Directions
Reproduce every line in the listing that contains the word "computer".
Excerpted records section start
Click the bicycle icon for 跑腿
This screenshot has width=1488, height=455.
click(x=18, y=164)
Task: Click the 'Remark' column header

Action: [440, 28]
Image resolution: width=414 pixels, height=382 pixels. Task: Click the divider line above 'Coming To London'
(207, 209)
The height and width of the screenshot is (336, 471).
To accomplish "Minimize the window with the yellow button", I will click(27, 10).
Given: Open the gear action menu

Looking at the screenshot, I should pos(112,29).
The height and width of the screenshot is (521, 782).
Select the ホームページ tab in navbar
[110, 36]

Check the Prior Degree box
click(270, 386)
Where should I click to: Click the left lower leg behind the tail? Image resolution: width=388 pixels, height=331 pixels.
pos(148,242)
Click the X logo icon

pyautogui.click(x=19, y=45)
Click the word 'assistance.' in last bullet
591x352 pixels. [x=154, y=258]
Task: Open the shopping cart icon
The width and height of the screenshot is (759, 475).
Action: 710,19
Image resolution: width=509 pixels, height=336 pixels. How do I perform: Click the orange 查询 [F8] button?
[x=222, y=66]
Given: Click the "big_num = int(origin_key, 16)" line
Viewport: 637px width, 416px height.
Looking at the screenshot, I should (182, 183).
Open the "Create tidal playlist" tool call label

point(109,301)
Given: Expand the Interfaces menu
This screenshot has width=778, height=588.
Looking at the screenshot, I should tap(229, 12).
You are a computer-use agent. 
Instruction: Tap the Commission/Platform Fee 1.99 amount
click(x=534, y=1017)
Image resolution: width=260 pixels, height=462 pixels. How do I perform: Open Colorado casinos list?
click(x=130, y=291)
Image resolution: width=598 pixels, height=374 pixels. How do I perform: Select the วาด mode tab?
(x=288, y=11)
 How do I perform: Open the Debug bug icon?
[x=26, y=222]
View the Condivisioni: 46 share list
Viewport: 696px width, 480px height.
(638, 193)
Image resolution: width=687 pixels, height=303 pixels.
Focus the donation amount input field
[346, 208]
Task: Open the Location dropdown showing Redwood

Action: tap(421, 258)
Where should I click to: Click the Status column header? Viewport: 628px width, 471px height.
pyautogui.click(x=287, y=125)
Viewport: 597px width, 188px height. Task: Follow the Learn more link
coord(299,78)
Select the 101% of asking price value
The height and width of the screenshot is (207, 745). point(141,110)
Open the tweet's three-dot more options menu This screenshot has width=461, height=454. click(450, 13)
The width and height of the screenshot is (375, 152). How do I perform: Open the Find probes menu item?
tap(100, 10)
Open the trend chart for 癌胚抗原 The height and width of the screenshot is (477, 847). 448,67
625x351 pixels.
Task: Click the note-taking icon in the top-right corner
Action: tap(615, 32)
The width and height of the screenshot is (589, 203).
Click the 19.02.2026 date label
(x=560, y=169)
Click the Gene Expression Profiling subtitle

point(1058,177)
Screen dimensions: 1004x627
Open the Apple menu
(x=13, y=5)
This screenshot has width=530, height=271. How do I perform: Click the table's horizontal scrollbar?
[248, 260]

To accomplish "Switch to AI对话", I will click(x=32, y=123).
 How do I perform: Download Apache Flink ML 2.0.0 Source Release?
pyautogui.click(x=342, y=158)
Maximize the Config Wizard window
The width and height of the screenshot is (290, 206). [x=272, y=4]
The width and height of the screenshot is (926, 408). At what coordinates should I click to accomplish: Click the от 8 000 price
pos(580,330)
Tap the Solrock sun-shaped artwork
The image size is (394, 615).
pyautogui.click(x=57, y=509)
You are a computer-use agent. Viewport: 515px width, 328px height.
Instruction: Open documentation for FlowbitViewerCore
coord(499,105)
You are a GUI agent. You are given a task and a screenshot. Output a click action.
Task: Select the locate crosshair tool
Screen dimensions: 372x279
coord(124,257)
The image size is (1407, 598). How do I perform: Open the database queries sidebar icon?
Excerpted records section end
Exercise output
You are a computer-use agent. 
You are a computer-use agent. Viewport: 515px width, 328px height.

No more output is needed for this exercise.